Broadway/L.A. opens its sixth season Nov. 21 with the Brit import “Gumboots,” which closes Dec. 17, and then follows with an open-ended run of “Tony N’ Tina’s Wedding” at the Henry Fonda Theatre starting Nov. 30. From there, “Annie Get Your Gun” (Feb. 27-March 18); “Stomp” (March 27-April 8); “Catskills on Broadway” (May 1-13); Savion Glover in “Foot Notes” (May 29-June 10); and “Jesus Christ Superstar” (Oct. 16-28) comprise the lineup. Broadway/L.A. will also present the nonsubscription show “Riverdance” Jan. 16-Feb. 4 at the Shubert.

The Pantages seating capacity of 2,670 is a good 700 seats more than the Wilshire. The Fonda is being configured to allow 250 theatergoers per performance of “Tony N’ Tina’s Wedding.”

Stiff competish

Competition for the theater dollar will be increasingly fierce over the next season as the not-for-profit Ahmanson Theater will offer the straight-from-Broadway “Swing,!” “Contact” and “Flower Drum Song.” In April, new operators of the 1,400-seat Wadsworth Theater in Westwood said they were attempting to bring in theatrical productions as well but have yet to announce shows.

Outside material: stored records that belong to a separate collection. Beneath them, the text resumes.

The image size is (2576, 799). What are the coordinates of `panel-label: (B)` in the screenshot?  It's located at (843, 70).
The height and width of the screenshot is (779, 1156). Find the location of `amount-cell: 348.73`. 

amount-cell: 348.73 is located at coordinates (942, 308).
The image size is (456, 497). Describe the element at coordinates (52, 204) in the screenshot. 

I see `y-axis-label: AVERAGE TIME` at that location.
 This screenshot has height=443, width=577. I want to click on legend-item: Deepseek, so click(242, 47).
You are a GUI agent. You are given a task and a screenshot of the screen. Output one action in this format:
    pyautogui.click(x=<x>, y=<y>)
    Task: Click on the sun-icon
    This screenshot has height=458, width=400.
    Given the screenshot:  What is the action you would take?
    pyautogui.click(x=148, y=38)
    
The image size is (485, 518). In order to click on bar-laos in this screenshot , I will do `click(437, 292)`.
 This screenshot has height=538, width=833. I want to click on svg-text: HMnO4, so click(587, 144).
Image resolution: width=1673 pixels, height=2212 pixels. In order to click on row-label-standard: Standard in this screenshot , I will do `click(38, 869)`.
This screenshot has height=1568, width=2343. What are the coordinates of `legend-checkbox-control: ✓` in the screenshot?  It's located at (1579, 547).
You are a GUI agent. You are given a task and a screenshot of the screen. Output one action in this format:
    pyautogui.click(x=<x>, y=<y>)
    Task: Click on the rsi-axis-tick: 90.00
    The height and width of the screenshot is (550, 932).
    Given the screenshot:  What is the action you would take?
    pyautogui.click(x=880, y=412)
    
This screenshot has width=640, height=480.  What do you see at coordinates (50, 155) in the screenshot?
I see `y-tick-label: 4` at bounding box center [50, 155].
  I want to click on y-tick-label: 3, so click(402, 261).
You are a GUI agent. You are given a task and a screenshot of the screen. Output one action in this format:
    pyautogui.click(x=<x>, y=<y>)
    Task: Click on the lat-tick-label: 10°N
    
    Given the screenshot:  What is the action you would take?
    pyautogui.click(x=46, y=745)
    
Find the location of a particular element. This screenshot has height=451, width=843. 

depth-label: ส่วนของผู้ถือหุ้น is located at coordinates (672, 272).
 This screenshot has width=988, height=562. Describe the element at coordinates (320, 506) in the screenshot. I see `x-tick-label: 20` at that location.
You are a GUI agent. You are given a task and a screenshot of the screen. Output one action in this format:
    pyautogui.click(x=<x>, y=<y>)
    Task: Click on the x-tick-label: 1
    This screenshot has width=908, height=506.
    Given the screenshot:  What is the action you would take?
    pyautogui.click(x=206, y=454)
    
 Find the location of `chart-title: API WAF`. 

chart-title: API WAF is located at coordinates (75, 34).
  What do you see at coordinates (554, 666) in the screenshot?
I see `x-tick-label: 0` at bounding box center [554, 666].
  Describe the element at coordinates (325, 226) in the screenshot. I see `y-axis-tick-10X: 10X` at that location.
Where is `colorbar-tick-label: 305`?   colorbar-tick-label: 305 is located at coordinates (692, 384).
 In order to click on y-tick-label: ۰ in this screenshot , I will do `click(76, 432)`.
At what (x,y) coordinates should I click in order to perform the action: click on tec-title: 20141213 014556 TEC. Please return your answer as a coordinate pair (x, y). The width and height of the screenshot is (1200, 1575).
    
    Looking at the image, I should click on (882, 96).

This year, the Shubert has been dark with the exception of a few industrials and a four-week run of “Fosse.” The subscription series guarantees that the lights will be lit for most of the new year.

When the 2,000-seat Shubert opened in July 1972 with a production of “Follies” direct from its Broadway run at the Winter Garden Theater, the Stephen Sondheim musical was part of a subscription series in a season that included “Twigs,” “Butley” and “Grease.”

“We broke away from the subscription series initially,” said Phil Smith, president of the Shubert Organization. ” ‘A Chorus Line’ ran longer than anyone expected. And people did not want to wait 18 months for their next show on the series.”

The 1970s and 1980s produced several long-running musicals that filled the Shubert but made it difficult for the parent org to maintain a subscription series at their Los Angeles venue. In addition to “A Chorus Line,” megahits such as “Evita,” “Annie,” “42nd Street,” “Dreamgirls,” “Cats” and “Les Miserables” ran from one to two years there.

The L.A. venue took on new prestige when Andrew Lloyd Webber held the world premiere of his “Sunset Boulevard” at the Shubert in 1993. Star Glenn Close left the production seven months later, and Lloyd Webber became embroiled in controversy — and a lawsuit — when he shuttered the tuner prematurely instead of continuing its run with a new Norma Desmond, actress Faye Dunaway. In 1997, lightning missed twice when the Livent musical “Ragtime” did not perform up to expectations in its U.S. debut at the theater.